I think the above may clash with either the definition or an implementation of #pragma; I can't recall ever successfully using a macro that expands to any directive. But that could be because I haven't tried it in the last twenty years :-) #if PARALLEL #pragma omp ... #endif For ( Sagans of rows of data ) do something_expensive() Should "work" but not in a way that is likely to lead to a good general-purpose library interface.
The compression algorithms (zip, ...) (part of the streams library?) would be a very good candidate. I once tested a parallel bzip2 algorithm and it scales really well.

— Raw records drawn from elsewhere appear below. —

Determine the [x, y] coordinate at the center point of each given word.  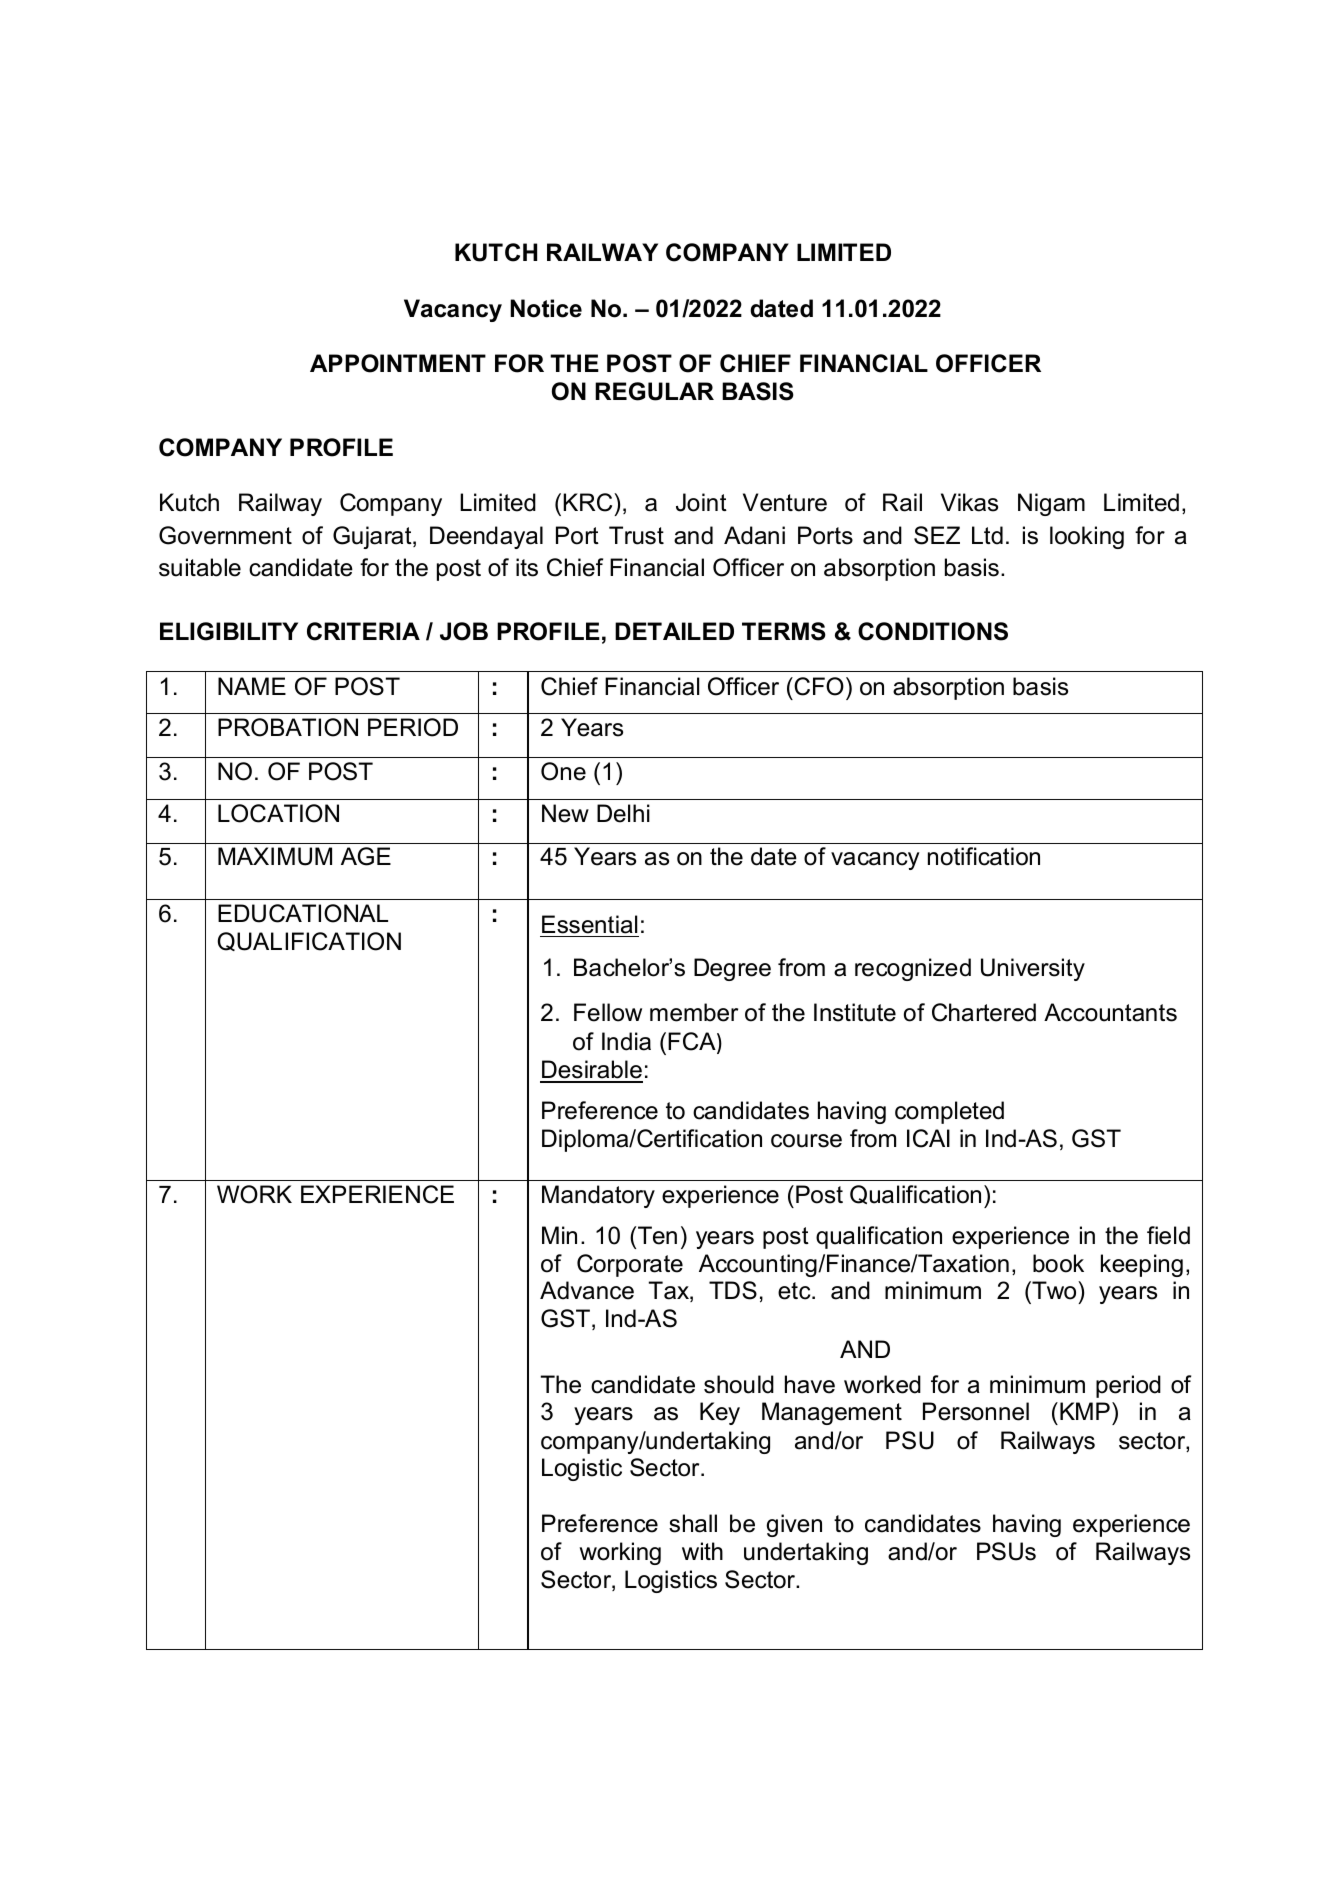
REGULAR [654, 391]
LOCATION [278, 813]
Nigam [1051, 504]
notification [984, 856]
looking [1087, 537]
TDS [733, 1290]
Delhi [623, 813]
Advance [587, 1290]
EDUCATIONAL [303, 913]
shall [693, 1523]
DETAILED [674, 631]
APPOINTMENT [398, 363]
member [694, 1012]
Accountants [1110, 1012]
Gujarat [373, 537]
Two [1054, 1290]
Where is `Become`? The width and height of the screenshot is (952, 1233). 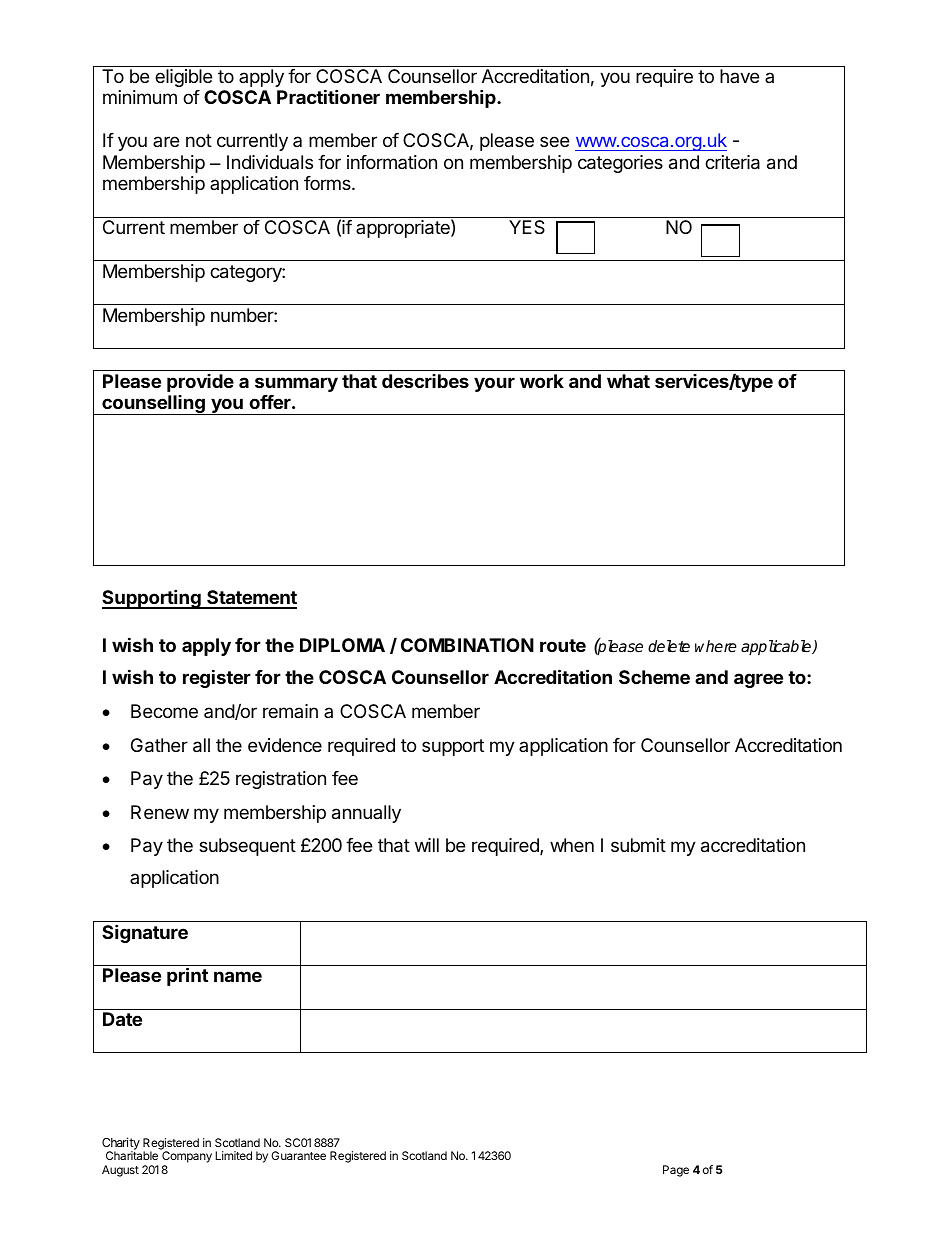
Become is located at coordinates (164, 711).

Compression and crypto (and linear algebra, and image manipulation) are already available as threaded, micro-optimized, runtime-selected routines in the performance libraries from Intel and Amd; probably everybody else too. Wrapping them in boost interfaces with fallback implementations would be nice; it would encourage use of the best available implementations by programs with portability requirements. For my purposes, the ability to set up a "pipeline" like, say, serialization -> compression -> file i/o without having to code both sides of each relationship would be nice. It would also provide useful parallelism at a point in the application where the user is waiting for the program in many cases and, if generic enough, it could do so without requiring multithreading of the core algorithms of each of the filters. I wrote a hard-realtime system for Schlumberger back in the dark ages that had a multithreaded, typed data stream engine at its core. It was in C but designed with object-oriented concepts and would convert to a template library (+ compiled back end) very nicely. The coding discipline required to implement a source, sink, or filter was fairly rigid but the result was that the initialization script could paste together very elaborate, very high performance signal processing pipelines just by listing the names and parameters of the participants. We'd have to get permission from Schlumberger if we wanted to reuse any of my work products: anybody have a contact there? Note that, for programs working on very large datasets, any non-streaming interface can become a problem because it precludes efficient use of the storage hierarchy. If I must stream my data into an array before I pass it to the compression routine I've already lost: no matter how fast it is, it can't make up for the memory traffic I've already wasted compared with cache-to-cache producer/consumer transfers. Have a look at: http://developer.amd.com/TechnicalArticles/Articles/Pages/CrazyFastDataS haring.aspx A good producer / consumer pattern implementation framework may already exist in boost or elsewhere but if it does I haven't stumbled across it yet.